**** WORKING DATA ****

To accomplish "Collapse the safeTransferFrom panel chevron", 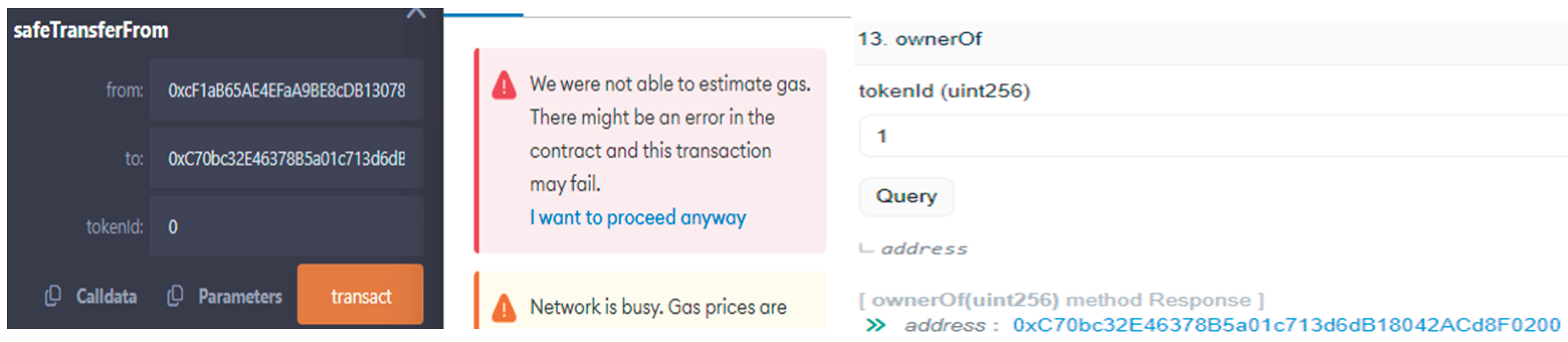I will [x=416, y=12].
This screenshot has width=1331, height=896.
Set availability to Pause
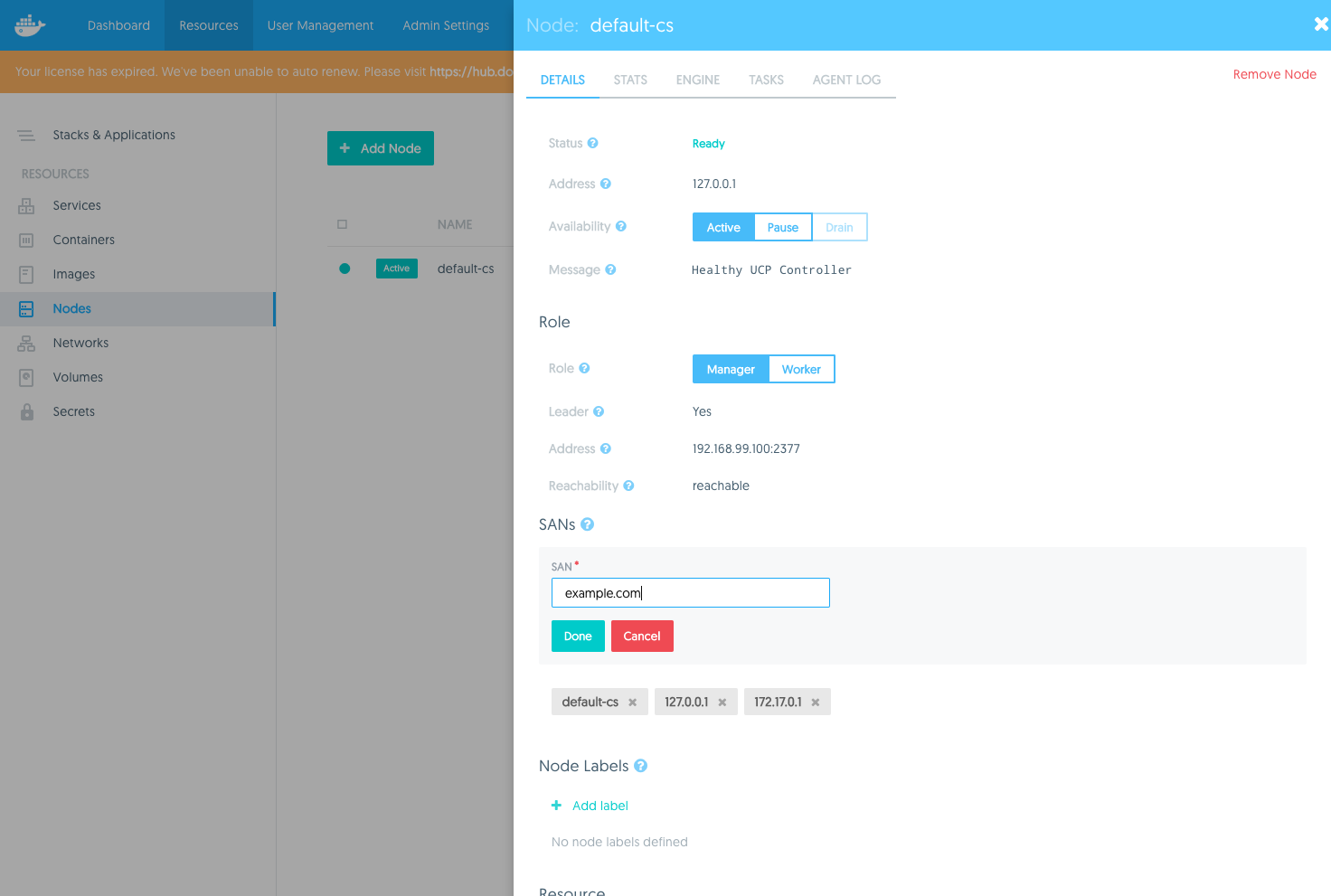coord(782,228)
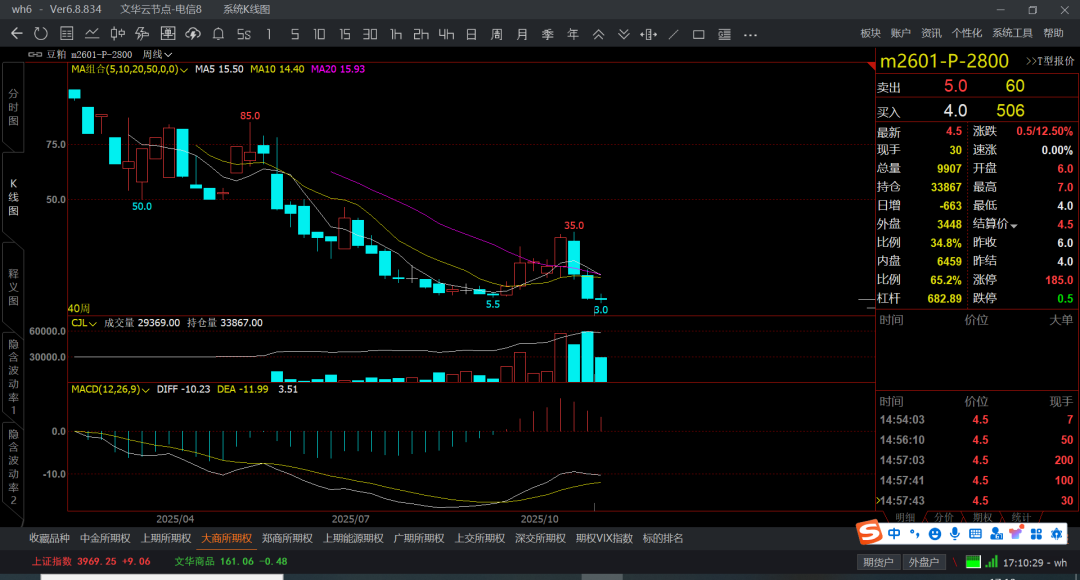The height and width of the screenshot is (580, 1080).
Task: Click the double up-chevron zoom icon
Action: (x=598, y=34)
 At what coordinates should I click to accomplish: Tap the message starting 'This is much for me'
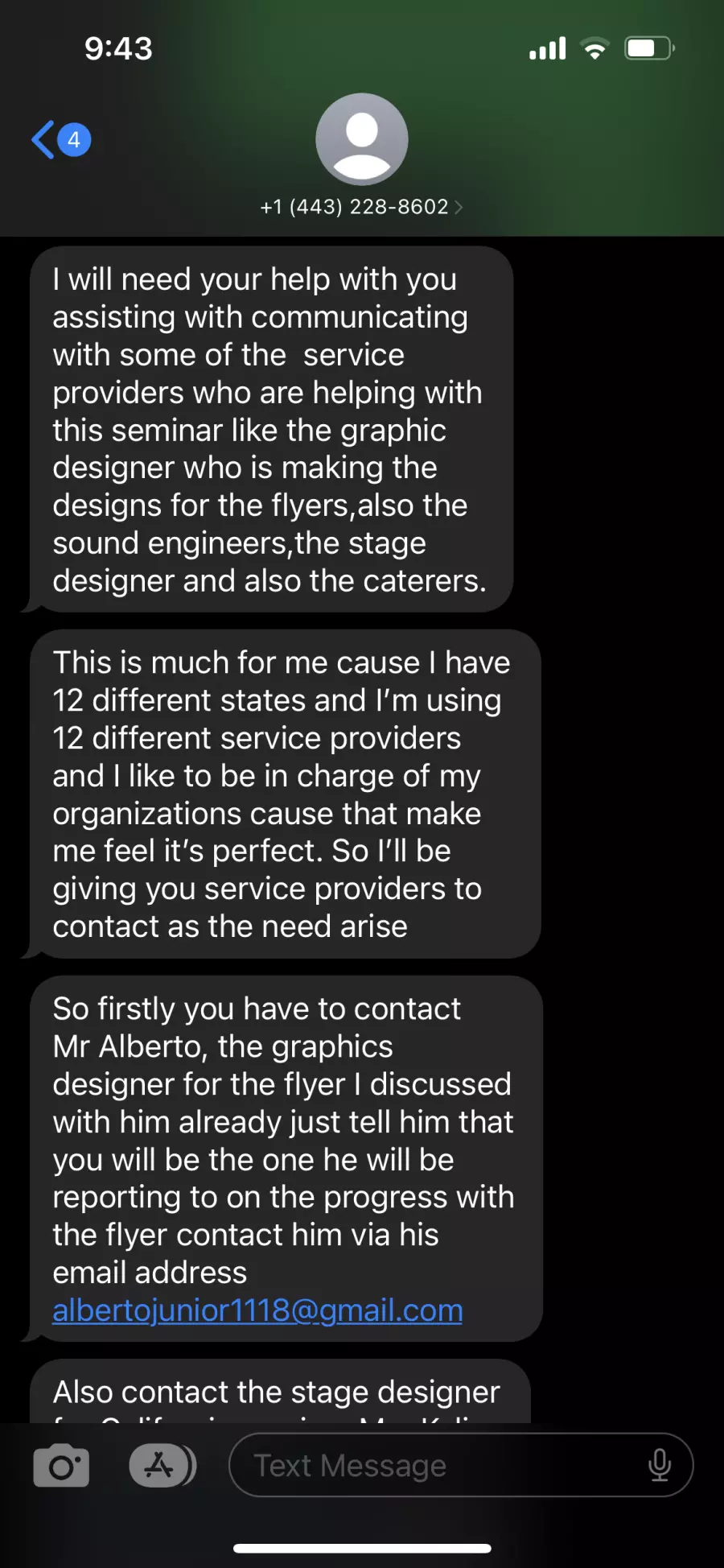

****

> [WORK ITEM]: Each line from the one with "This screenshot has width=1331, height=896." to the end of the material needs to be output word for word, with no picture included.

> [ANSWER TO THIS TASK]:
This screenshot has width=1331, height=896.
Set availability to Pause
coord(782,228)
The height and width of the screenshot is (580, 1080).
Task: Click the double up-chevron zoom icon
Action: (x=598, y=34)
 At what coordinates should I click to accomplish: Tap the message starting 'This is much for me'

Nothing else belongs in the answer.